His defence focused on challenging the Nelson City Council parking bylaw, and finer legal points around how evidence was presented in court, including that there was no evidence from the company contracted to provide and operate the machines that used the electronic, paperless system.

Stallard told Open Justice outside court that he had no issue with paying for parking or paying a fine imposed legitimately, but it was “the arrogance of the approach” that concerned him.

“I was apparently being difficult when I said everything was an issue, and obstructive to want to defend something when their machine was not working.”

Stallard veered down the line of seeking proof that the infringements had been issued for parking in Buxton Square, to which city council environmental officer Brian Wood responded that to do that, the hearing “would take a week”.

“We would then have to prove the wardens are who they are, and that would mean we’d have to call their mothers to prove they gave birth to them,” Wood said.

He said they had evidence of the date, place and by whom the notices were issued, how they were served and the owner of the vehicle who had “offended against the bylaw”.
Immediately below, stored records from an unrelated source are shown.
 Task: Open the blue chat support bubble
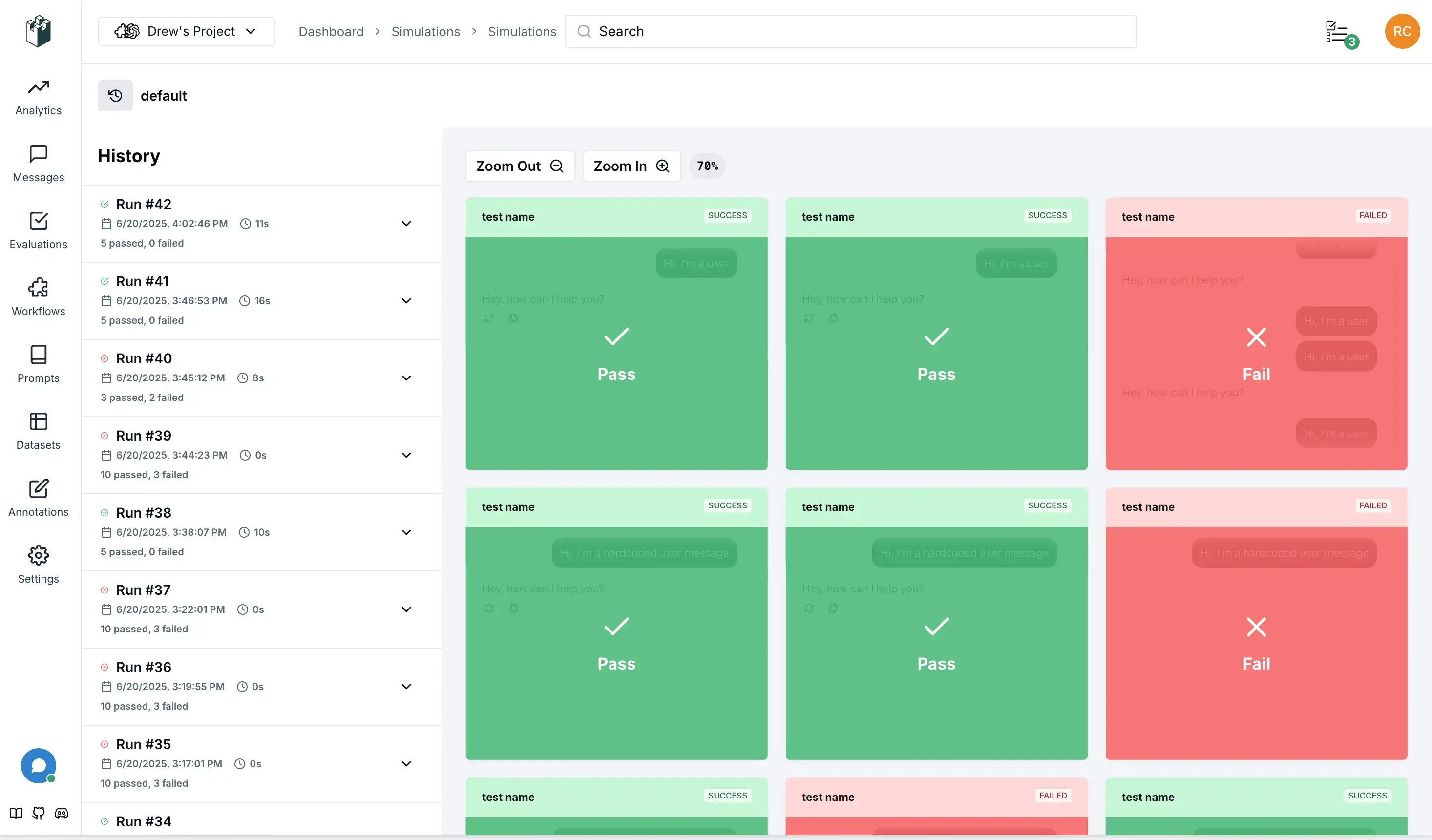click(x=38, y=765)
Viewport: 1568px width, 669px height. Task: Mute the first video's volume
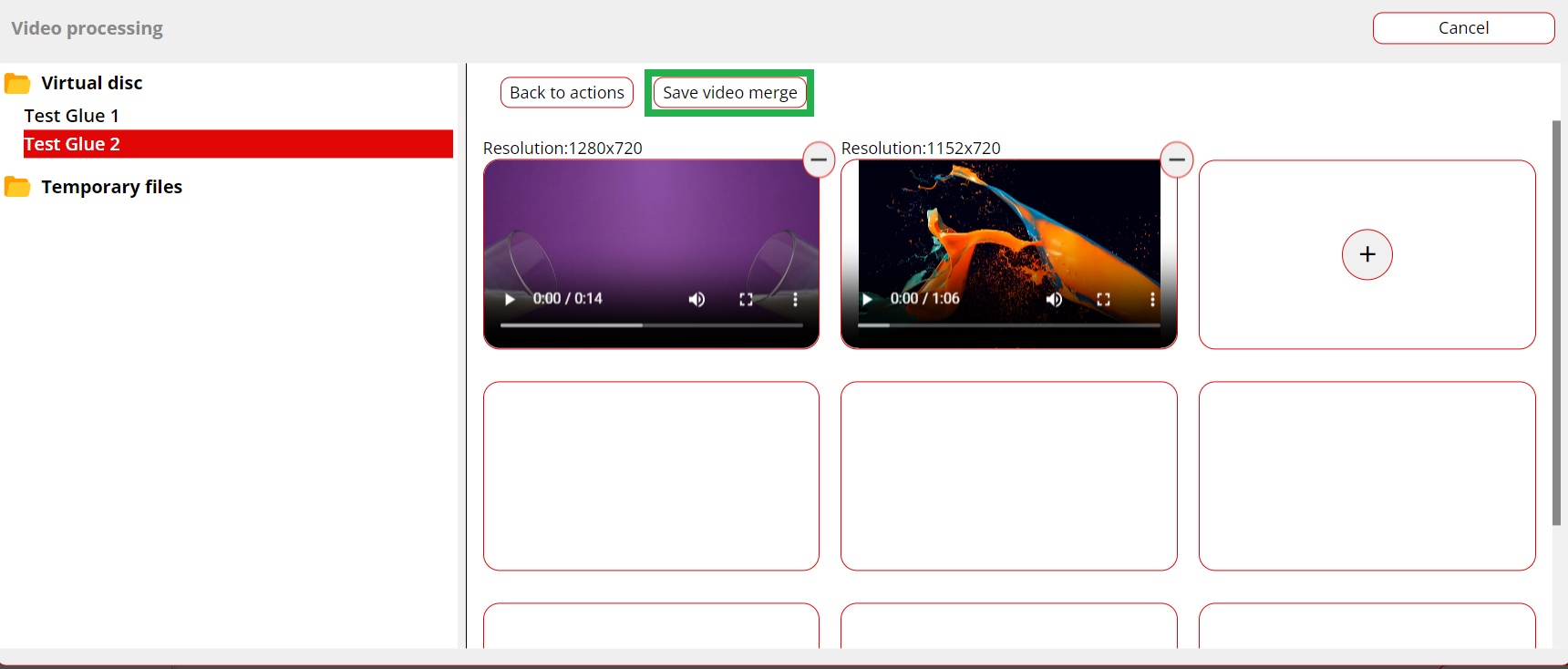(696, 299)
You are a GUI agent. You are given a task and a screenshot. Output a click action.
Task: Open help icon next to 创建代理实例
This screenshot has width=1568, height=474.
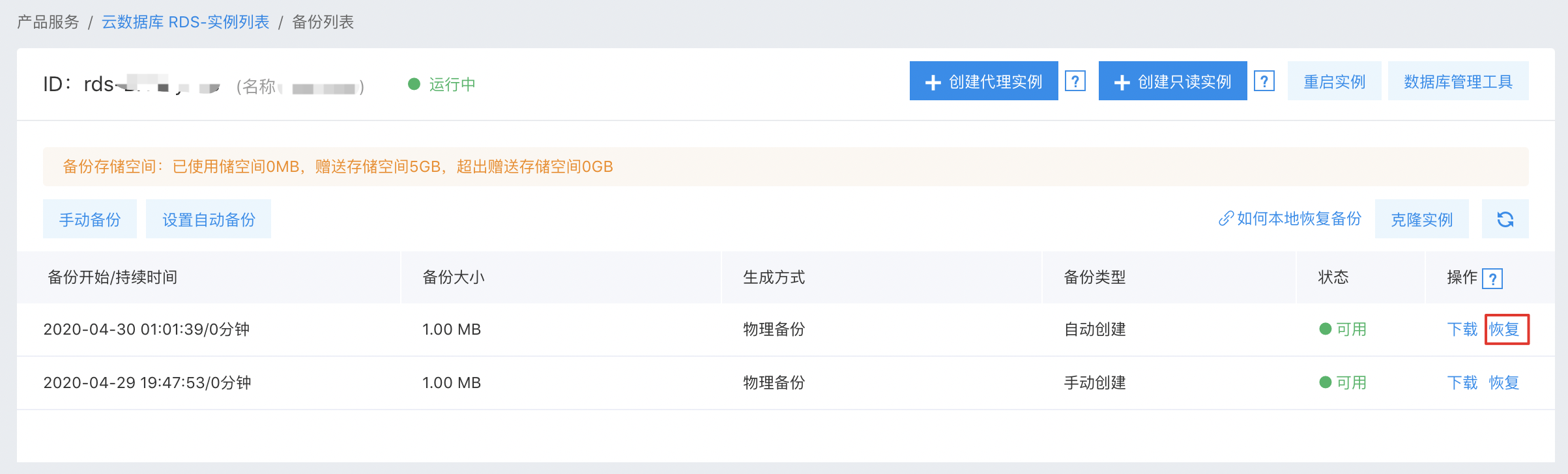coord(1075,81)
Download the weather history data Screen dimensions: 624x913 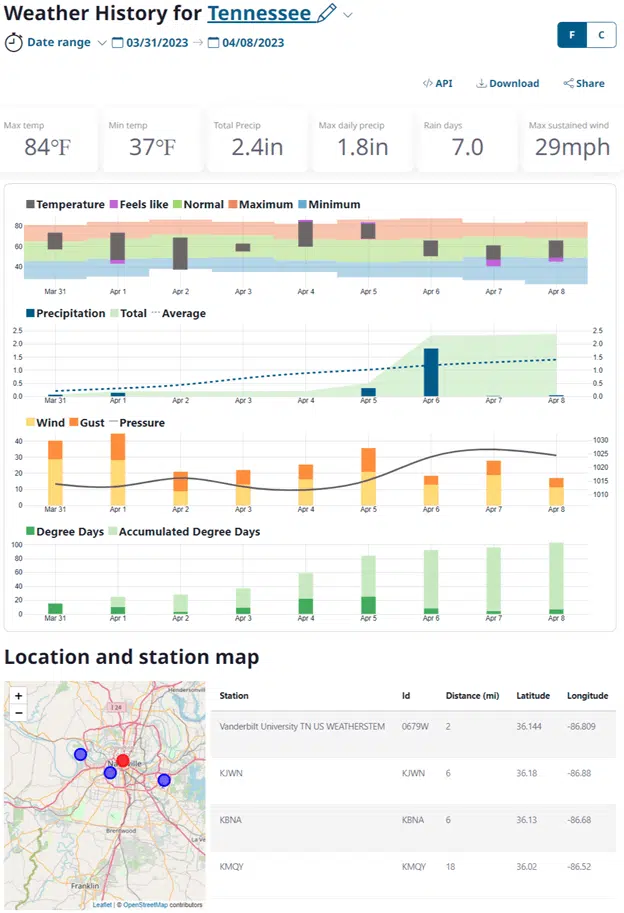[507, 83]
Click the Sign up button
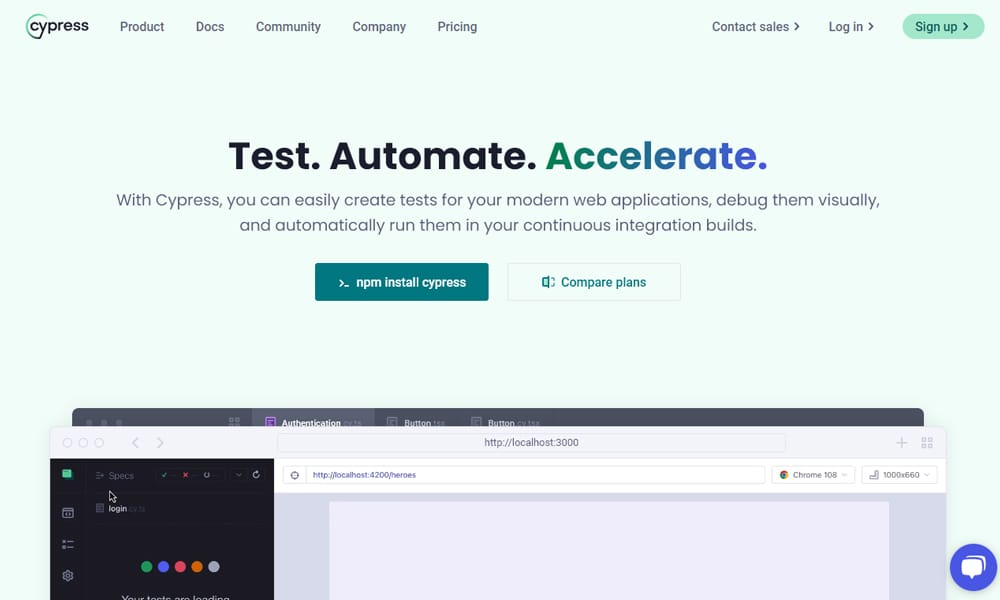Image resolution: width=1000 pixels, height=600 pixels. (942, 27)
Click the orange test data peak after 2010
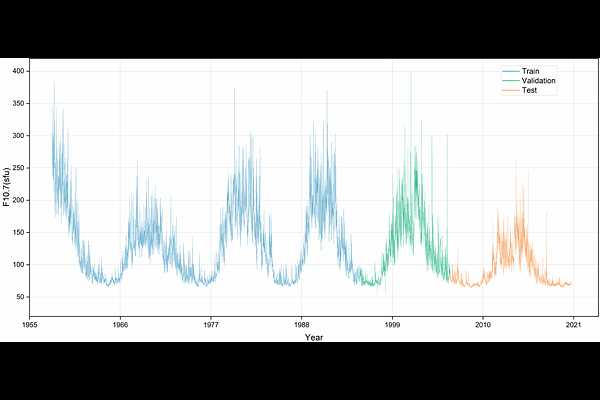The height and width of the screenshot is (400, 600). point(516,162)
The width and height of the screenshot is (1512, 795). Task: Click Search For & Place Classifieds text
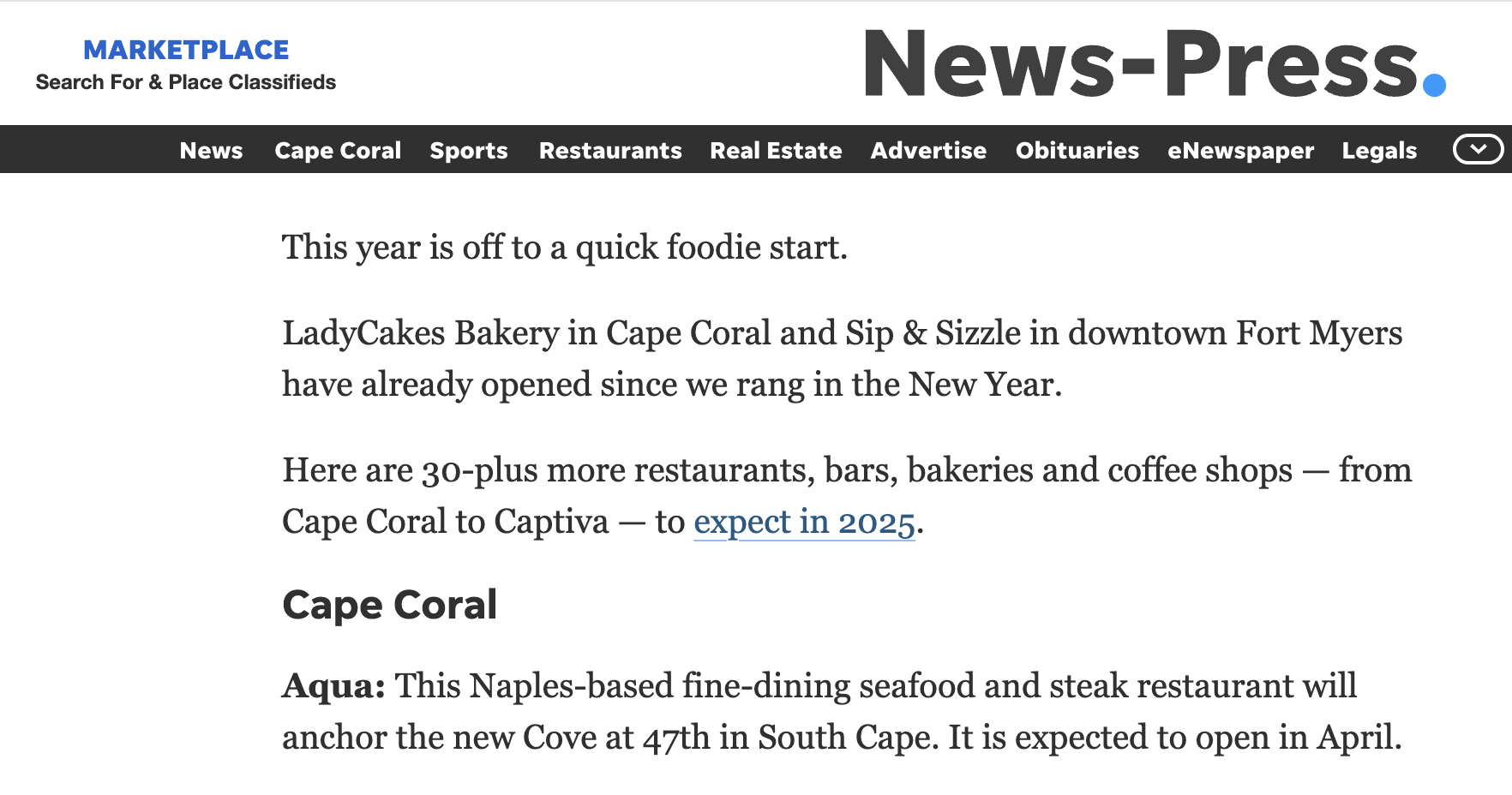tap(186, 82)
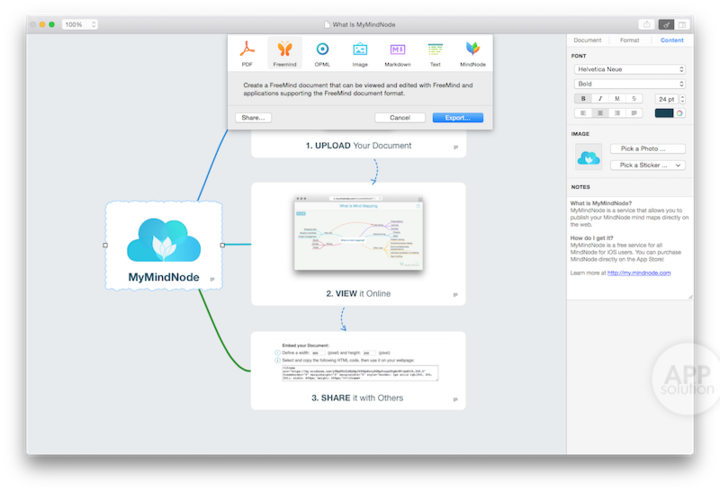
Task: Select the MindNode export format
Action: pyautogui.click(x=473, y=52)
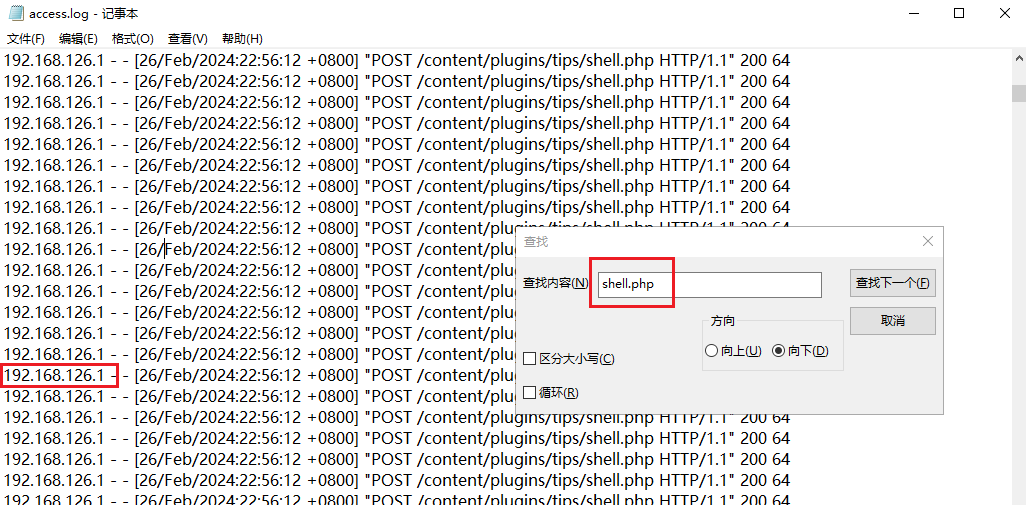Select the 向上 direction radio button

[712, 351]
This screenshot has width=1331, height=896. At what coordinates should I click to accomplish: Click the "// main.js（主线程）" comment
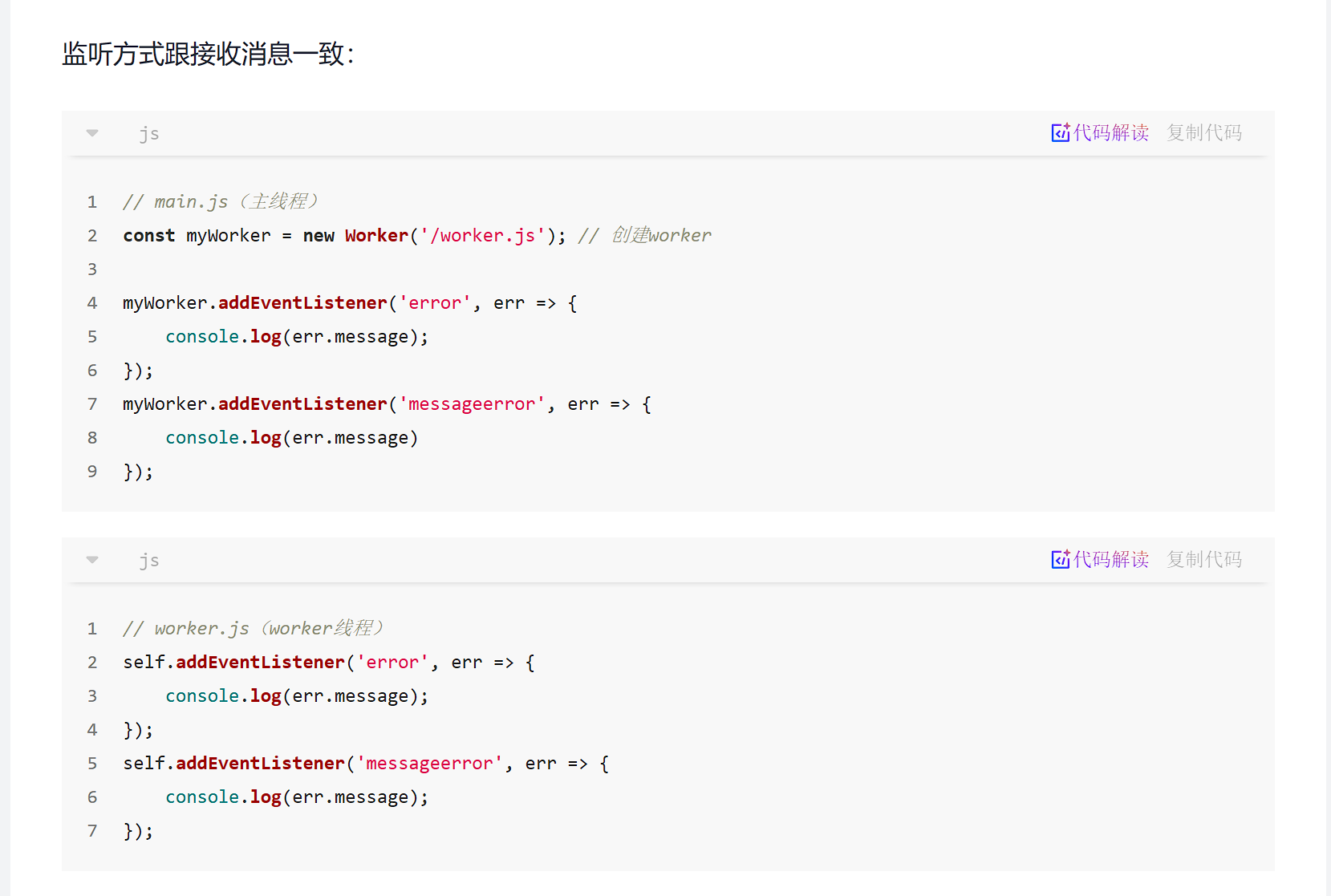[x=221, y=201]
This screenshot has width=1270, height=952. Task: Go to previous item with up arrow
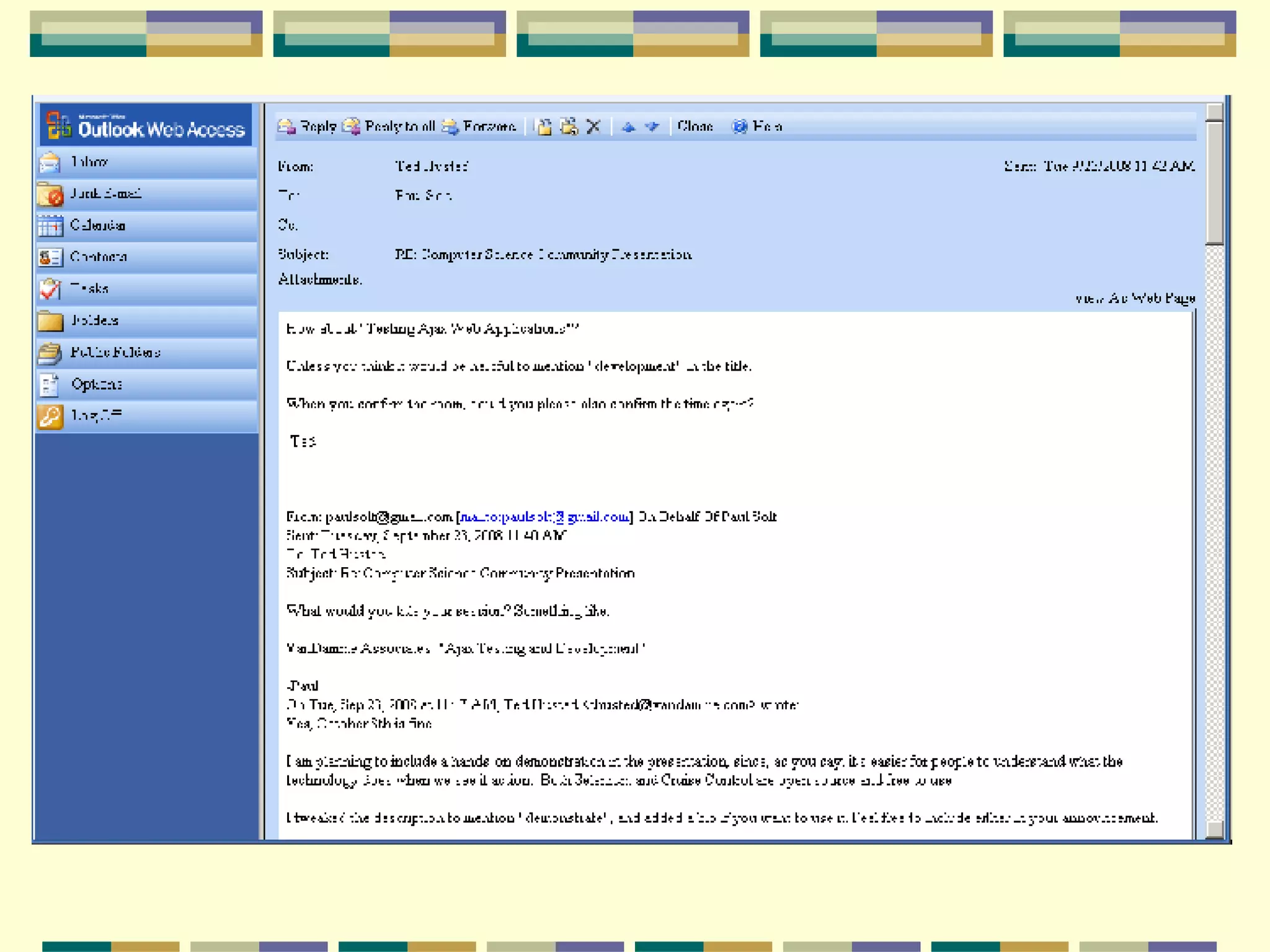[628, 127]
Wood said it was a simple matter of the defendant having parked his vehicle and then refused to pay.

“In my view, the issues outside this are not relevant and should not be allowed to be introduced.”

Stallard said there was a “huge gap” in terms of what the council was trying to prove and how it would do that.

He then challenged the two parking wardens who had issued the infringement notices as to whether they were properly warranted, in terms of being able to enforce the council’s parking bylaw legally.

The wardens gave evidence under cross-examination, including that the distance to the next closest meter from where Stallard had parked was about 50 metres, and that there were five machines within the carpark.

He asked that if a machine wasn’t working, was it then council policy to require someone to “wander off and find an alternative”, to which the warden said it was.

Stallard challenged them on how the meters were monitored, and how the system detected any faults, to which one of the wardens responded that was “above his pay grade” but if a meter was down, the third party contracted to provide them was contacted directly.

In final submissions, Stallard argued with Whyte that no evidence had been presented to support the accuracy of how the (parking) system operated.

He said the prosecutor could have produced information from the third party contracted to provide the system, but it was “not for me or the court to fill the gaps”.

Whyte said a decision on whether the charges could be proved was going to take time and adjourned the matter until the end of May.